Lately I’ve been stuck in this self-deprecating rut where even meeting a friend for coffee feels like a chore. I’d rather sit on my couch alone, wallowing in self-pity while making mental notes about all the things I need to change in my life, than pull myself up to get out there and actually change them. It’s a vicious cycle that was broken today when I hopped in the shower, put myself together, and drove to the other side of town just to sit across the table from someone who cares about me–someone with whom I’d made wonderful memories–and talk about life.
We talked about his problems, about mine. About our plans for the future, our short term goals, our lifelong dreams. About the things we’d need to overcome in order to turn our hopes into realities. We talked about all the things that people meet up with other people to talk about–the things that can make you feel really fucking lonely when you’re sitting on your couch thinking about alone, but somehow don’t seem so bad when said aloud to a friend.

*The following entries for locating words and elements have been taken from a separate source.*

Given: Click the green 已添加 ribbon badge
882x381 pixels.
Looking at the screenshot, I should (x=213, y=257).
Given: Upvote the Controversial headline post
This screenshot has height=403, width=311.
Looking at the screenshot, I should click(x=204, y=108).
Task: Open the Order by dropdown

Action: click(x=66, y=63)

As someone who internalizes absolutely everything, it becomes very easy to get angry with and disappointed in myself. I get caught up in these phases of not wanting to leave my apartment–not wanting to burden others or bring them down with my presence–that I sometimes forget other people don’t think I’m all that bad. I forget other people actually like being around me because I’m “interesting” and “cultured” and “well-informed about what’s going on in the world.” (Steve’s words today.) And the crazy thing about that is it makes me feel a thousand times better. Like maybe I’m not as awful as I sometimes let myself believe. Like maybe I’m actually kind of cool.

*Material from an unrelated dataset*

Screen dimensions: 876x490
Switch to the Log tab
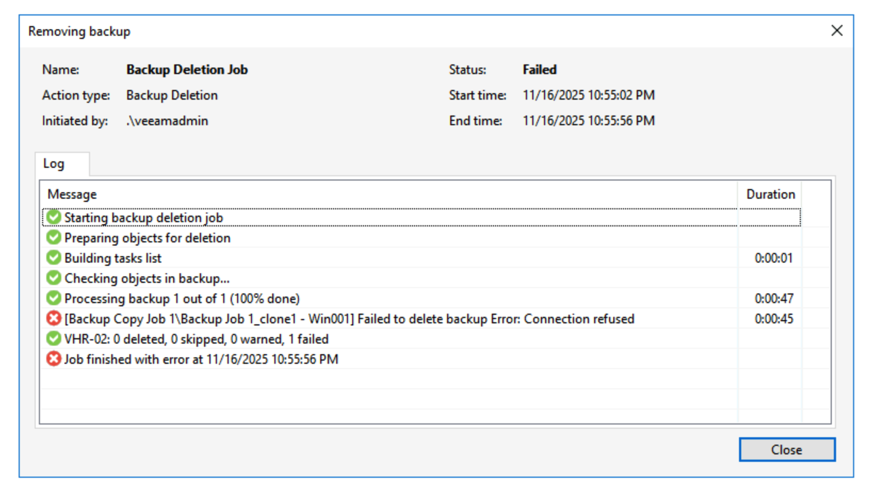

I decided to share a sliver of this dark aspect of my personality because I feel as though this is something a lot of writers go through. I’m not sure whether it’s the amount of rejection we face on a day-to-day basis, but it seems that as writers we tend to go through bouts where we lose our self-worth. From there it’s easy to spiral into some pretty lonely places, and my hope is that if you’re there right now you will accept this as a reminder to let others help pull you out.
Get off your couch and meet a friend for coffee. And let your friend build you back up, because you are every bit as great as your friends think you are.
Then go home and write.
Also yes, I did change a Lebanese guy’s name to “Steve” for this post.